PPU – Pembangunan Bandara Very Very Important Person (VVIP) di lokasi Ibu Kota Nusantara (IKN) telah menimbulkan dampak sosial. Salah satunya sengketa terkait ganti rugi tanam tumbuh lahan dan berujung pada penangkapan 9 warga Kelompok Tani Saloloang.
Warga telah dibebaskan, namun mereka masih menyandang status tersangka. Direktur Lembaga Bantuan Hukum (LBH) Samarinda, Fathul Huda menyayangkan hal tersebut. Menurutnya, warga dapat mengajukan praperadilan. Hal tersebut akan membuktikan kecacatan proses penangkapan yang dilakukan pada 9 warga tersebut.

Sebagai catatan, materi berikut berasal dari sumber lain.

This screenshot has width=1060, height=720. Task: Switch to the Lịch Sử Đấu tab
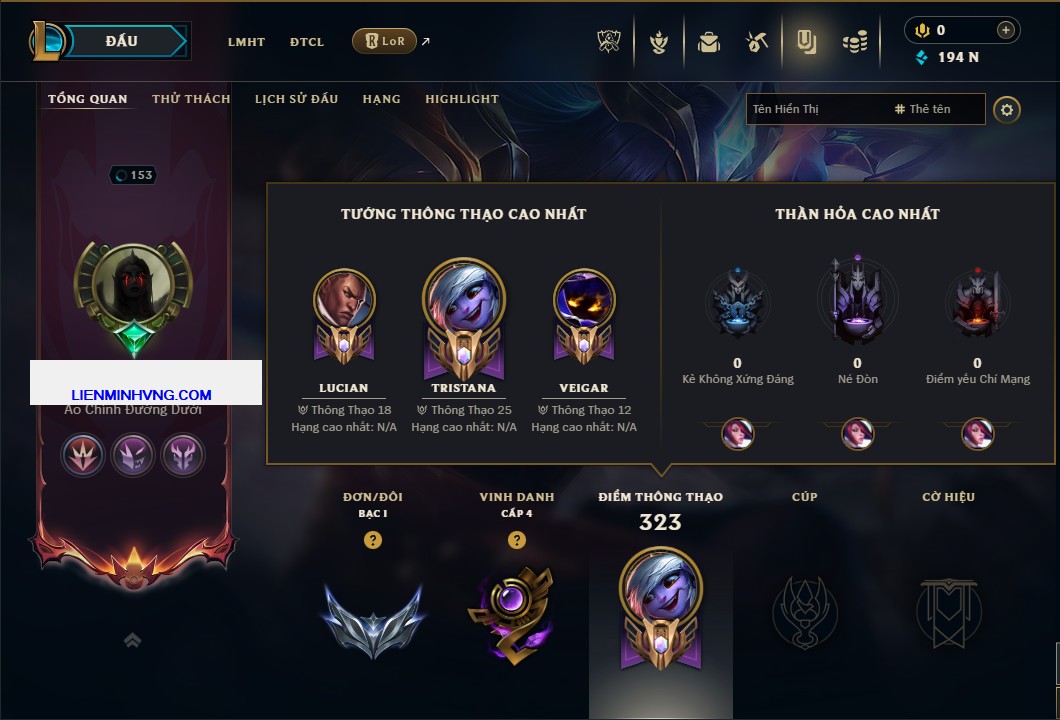click(296, 99)
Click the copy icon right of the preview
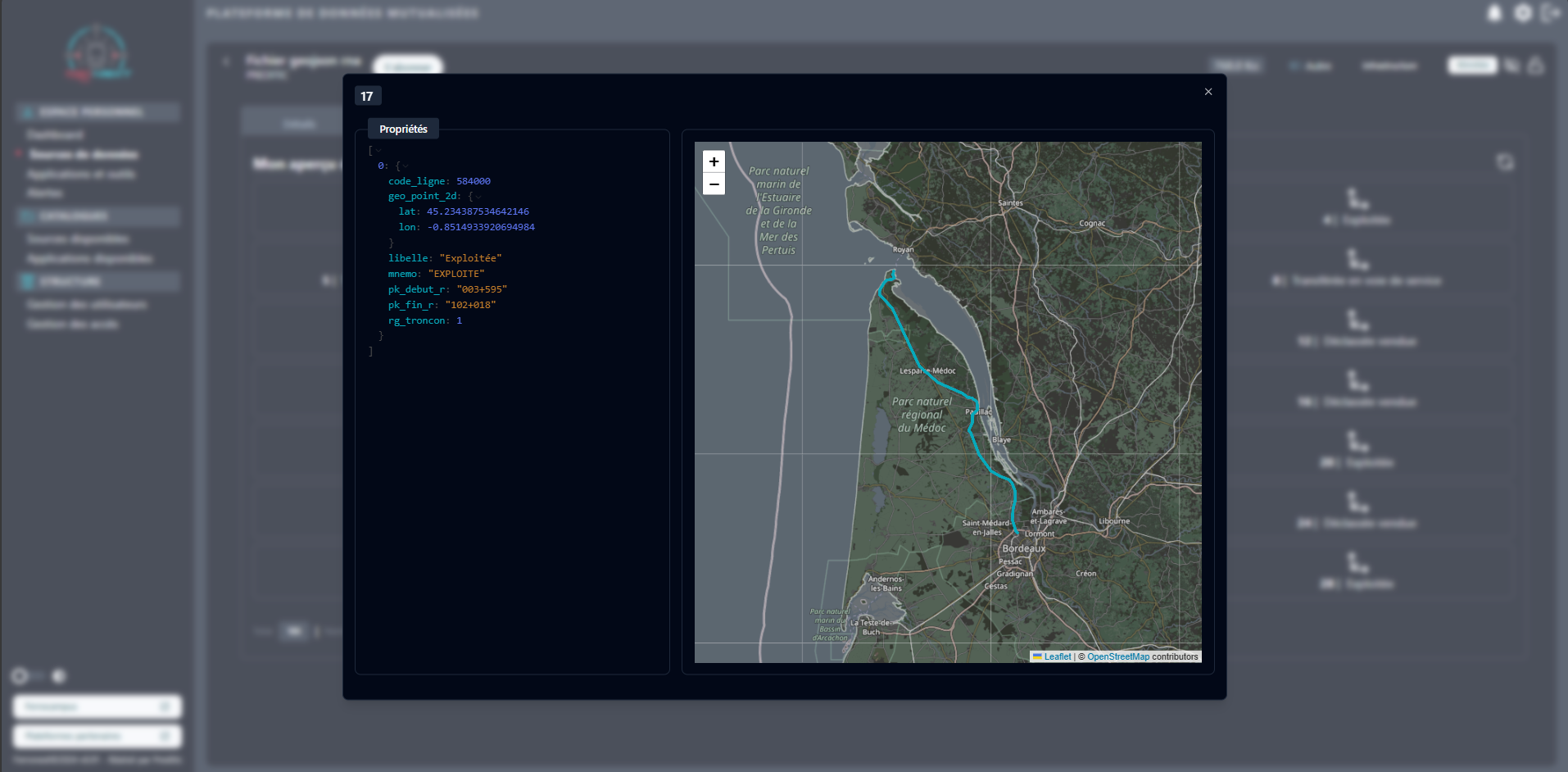1568x772 pixels. [x=1505, y=162]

“Warga memiliki hak untuk mengajukan praperadilan, karena sangat rawan proses pemidanaan secara sewenang-wenang, seperti apakah sah melakukan penangkapan, penggeledahan dan pemeriksaan,” tambahnya (07/03/2024) saat dihubungi melalui telepon.
Fathul mengatakan seharusnya upaya praperadilan tersebut dapat dilakukan untuk melepaskan status tersangka yang disematkan kepada 9 warga.

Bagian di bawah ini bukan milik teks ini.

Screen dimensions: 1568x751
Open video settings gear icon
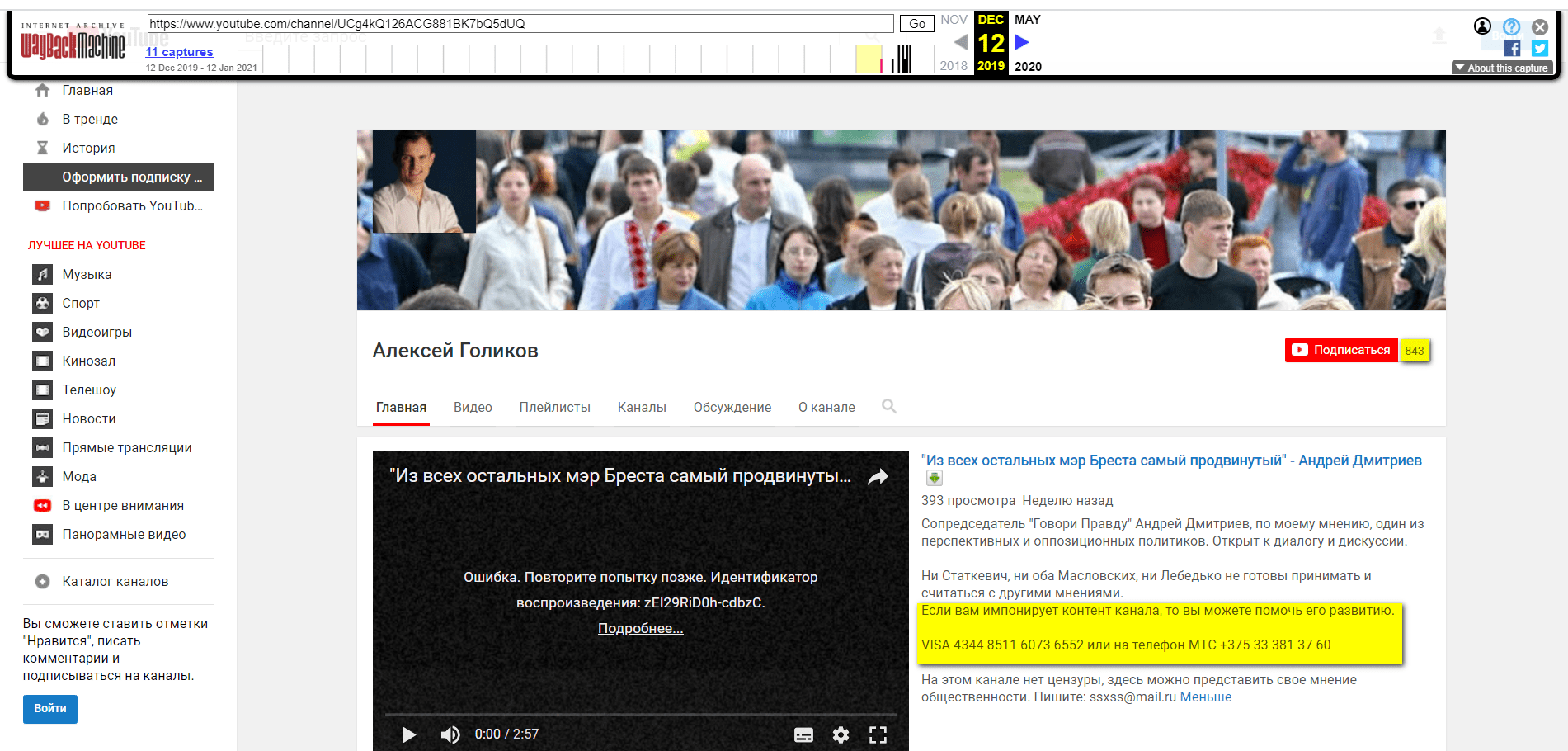click(x=841, y=734)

Menurutnya, kasus ini merupakan pembungkaman terhadap warga yang kritis terhadap nasibnya. Terlebih situasi proses pergantian tanam tumbuh masih berjalan dan sangat berpotensi mengalami pengancaman terhadap status tersangkanya.
“Ini kan permainan para penguasa, jika kamu melawan lagi sangat gampang menangkap kembali dengan statusnya sebagai tersangka,” tambahnya.
Fathul juga mengatakan seharusnya proses praperadilan harus segera dilakukan sebelum masuk ke tahap 2. Di mana, pelimpahan berkas dan proses peradilan akan segera dilakukan dalam kurun waktu beberapa hari setelah pelimpahan.
“Jadi harus segera digelar praperadilan, jangan sampai sudah sampai tahap selanjutnya dan tidak sempat melepaskan status tersangka tersebut,” tambahnya.
Direktur LBH Samarinda ini juga menegaskan bahwa dalam kasus penangkapan sewenang-wenang ini, 9 petani yang ditangkap dapat mengajukan upaya hukum berupa praperadilan melalui kuasa hukumnya.
praperadilan bukanlah intervensi kepada pihak kepolisian atas proses hukum yang berjalan. Intervensi kepada kepolisian atas proses hukum yang berjalan memang tidak diperbolehkan. Namun praperadilan adalah langkah hukum sesuai KUHAP dan tidak dapat dianggap sebagai langkah untuk mengintervensi proses penyidikan yang tengah berjalan di kepolisian.
“9 petani itu harusnya menggunakan haknya yang disediakan dalam KUHAP berupa praperadilan untuk menguji sah tidaknya penetapan tersangka, penangkapan, dan lainnya yang dilakukan kepolisian, mempertahankan hak berupa praperadilan bukan berarti mengintervensi proses penyidikan yang sedang berjalan. Kalau ada yang beranggapan praperadilan itu mengintervensi penyidikan,ya salah besar itu. 9 petani itu berpotensi kehilangan haknya untuk menguji sah atau tidaknya penangkapan terhadap mereka” tegasnya.
Disinggung terkait dengan narasi Pj Bupati PPU, Makmur Marbun yang mengatakan bahwa kasus penangkapan tersebut menjadi pengamanan, Fathul mengatakan bahwa hal tersebut merupakan upaya pembodohan publik. Istilah pengamanan dan penangkapan merupakan dua hal yang berbeda.
Menurutnya, pengamanan tidak harus memasukkan orang ke dalam rumah tahanan selama beberapa hari, cukup dengan mengamankan 9 warga tersebut di lingkungan rumahnya. Ia menyontohkan pengamanan seperti yang dilakukan kepolisian saat Presiden RI, Joko Widodo datang dan diamankan.
“Pembodohan publik itu, pengamanan itu seperti saat kunjungan Presiden RI ke IKN, itu pengamanan, masa mau disamakan dengan penangkapan prosedurnya,” terangnya.
Terlebih, Fathul jelaskan secara administrasi telah terbit surat penahanan. Jika benar diamankan menurutnya tidak ada langkah penangkapan dan penangguhan penahanan. Menurutnya pernyataan tersebut merupakan bentuk penyesatan, terlebih hal tersebut terlontar dari pj bupati.
“Itu sesat dan menyesatkan, adanya surat penangguhan penanganan dikarenakan adanya penahanan, adanya penahanan ya karena ada penangkapan dan status tersangka, itu kan logika hukumnya,” pungkasnya.